Some historical perspective: We originally allocated all the instances for a particular kretprobe in a block. kmallocing the instances individually solved a problem we encountered when the kretprobe was unregistered while some instances were still active. We have to turn loose of the kretprobe object when the user unregisters it. One alternative is to treat the instances as a pool separate from their kretprobe -- in which case each instance would probably need a pointer to its pool as well as its rp pointer. (The rp pointer is promised by the API.) It might also be good to explore the (probably heretical) idea of allocating the instances (GFP_ATOMIC, since we can't block) only as needed. I also worked on a prototype where a group of kretprobes shared a common pool -- the idea being that of all the functions you're probing, only a limited set would be active at any one time.

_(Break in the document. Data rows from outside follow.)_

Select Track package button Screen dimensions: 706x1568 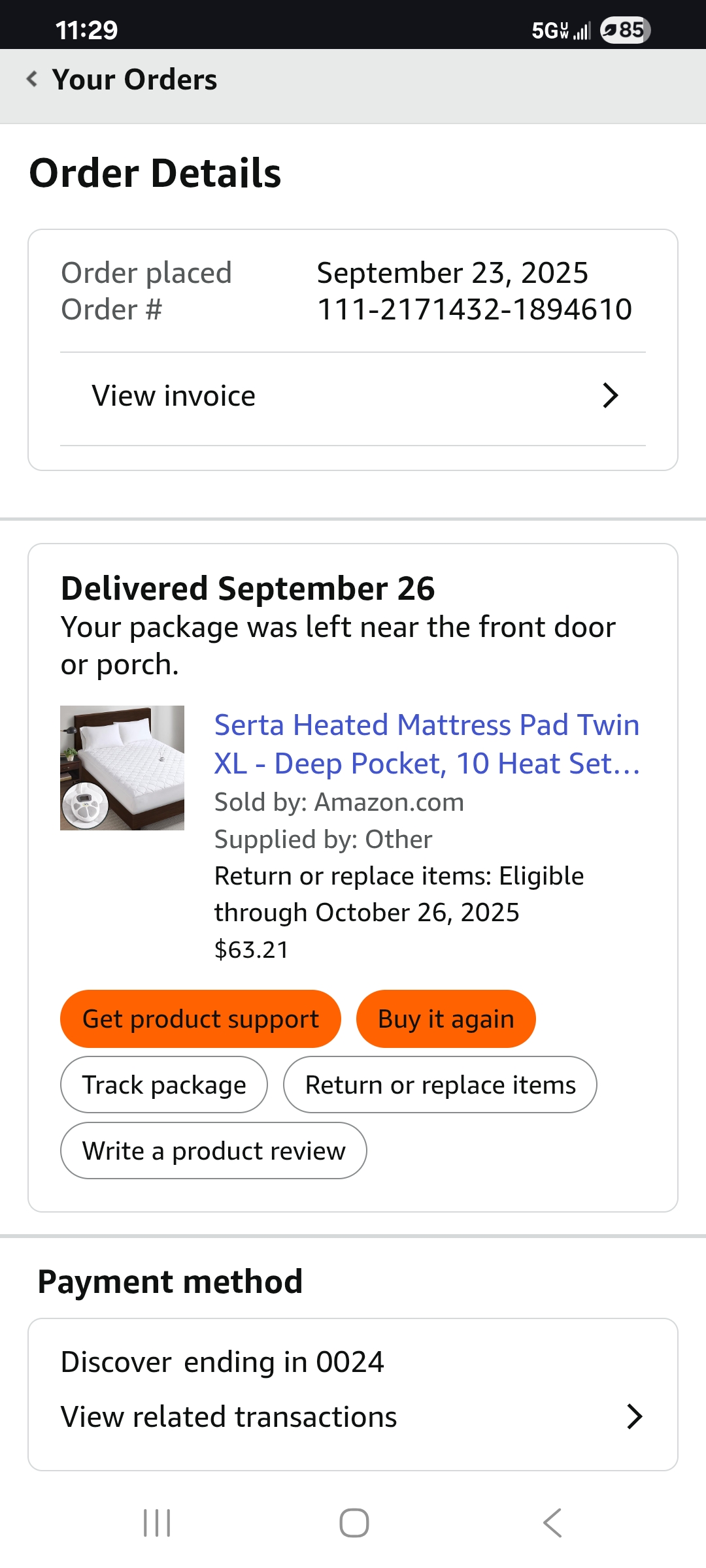(164, 1085)
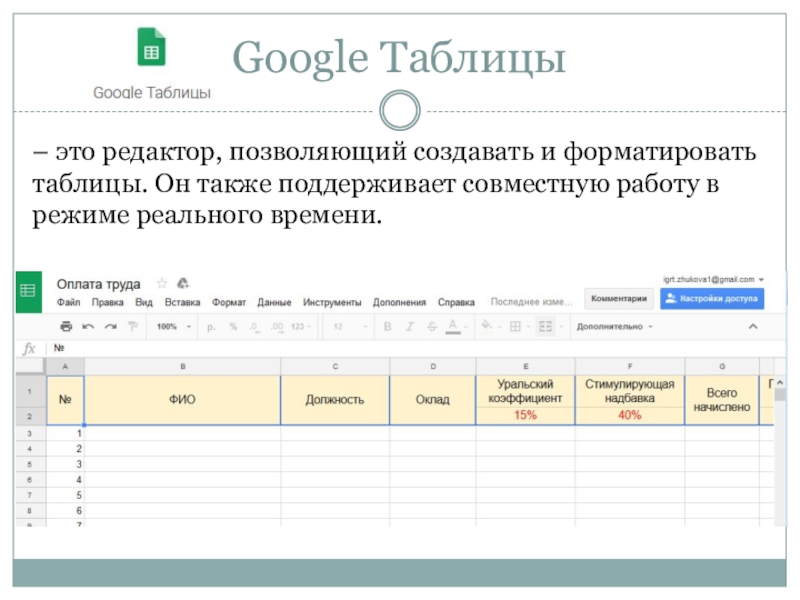Screen dimensions: 800x600
Task: Undo the last action
Action: coord(87,326)
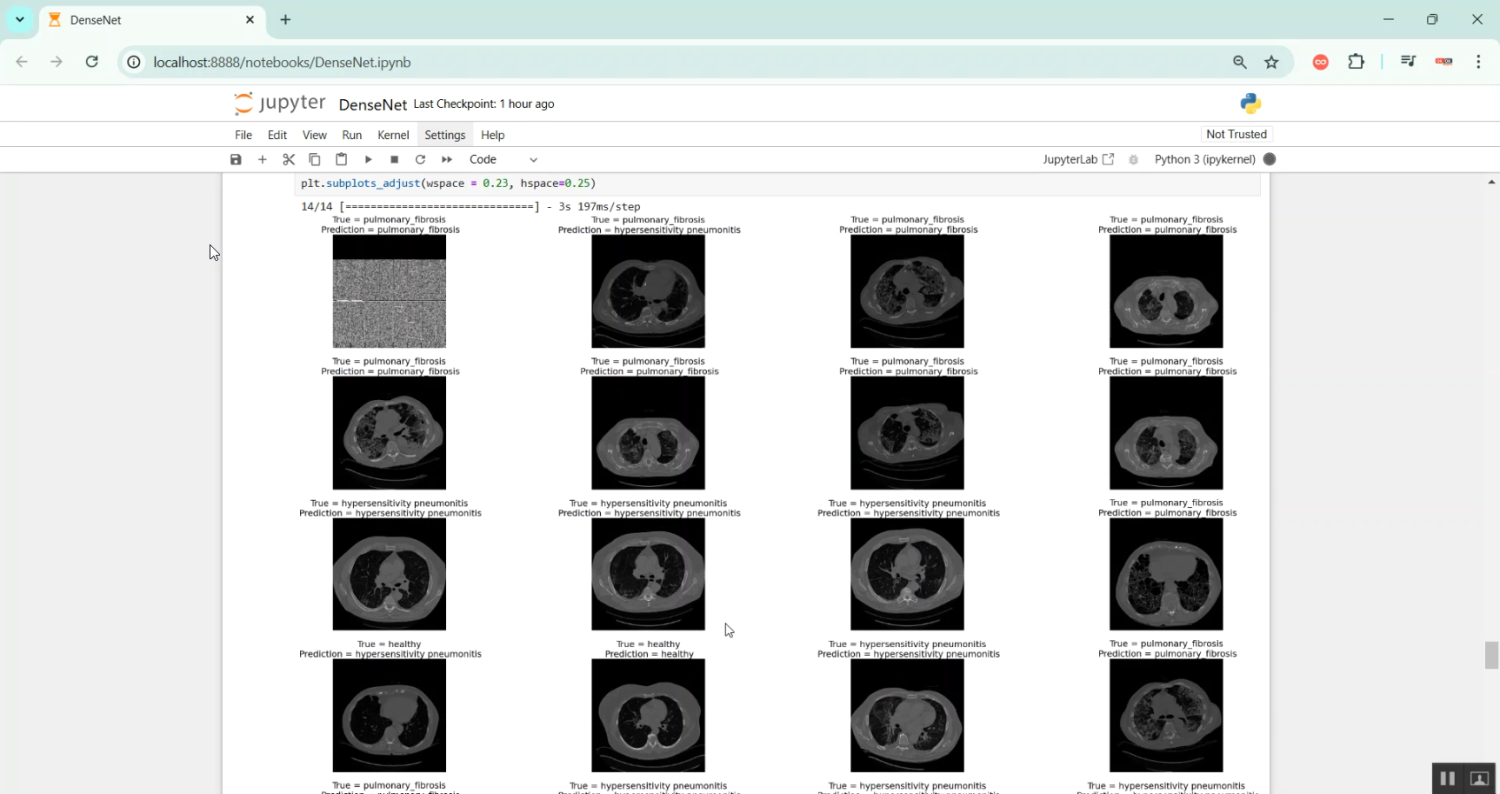This screenshot has height=794, width=1500.
Task: Paste the cell from clipboard
Action: click(340, 159)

Created attachment 4344 [details] Be smarter in allocating kretprobe instances All along, kretprobes would allocate NR_CPU kretprobe_instance structures. Use a more logical num_possible_cpus() instead. If this patch is acceptable, I'll post it upstream. Jim, Masami?
This patch should work; a simple test on various machines shows: power5 with 8 processors: NR_CPUS = 128, num_online_cpus = 8, num_possible_cpus = 14 x86_64 with 8 processors: NR_CPUS = 255, num_online_cpus = 8, num_possible_cpus = 8 F12 KVM instance: NR_CPUS = 32, num_online_cpus = 2, num_possible_cpus = 16
Looks good; num_online_cpus is also plausible as we don't handle hotplugged cpus particularly well.
Well, I thought of num_online_cpus(), but since the per_cpu infrastructure prefers num_possible_cpus(), I used it.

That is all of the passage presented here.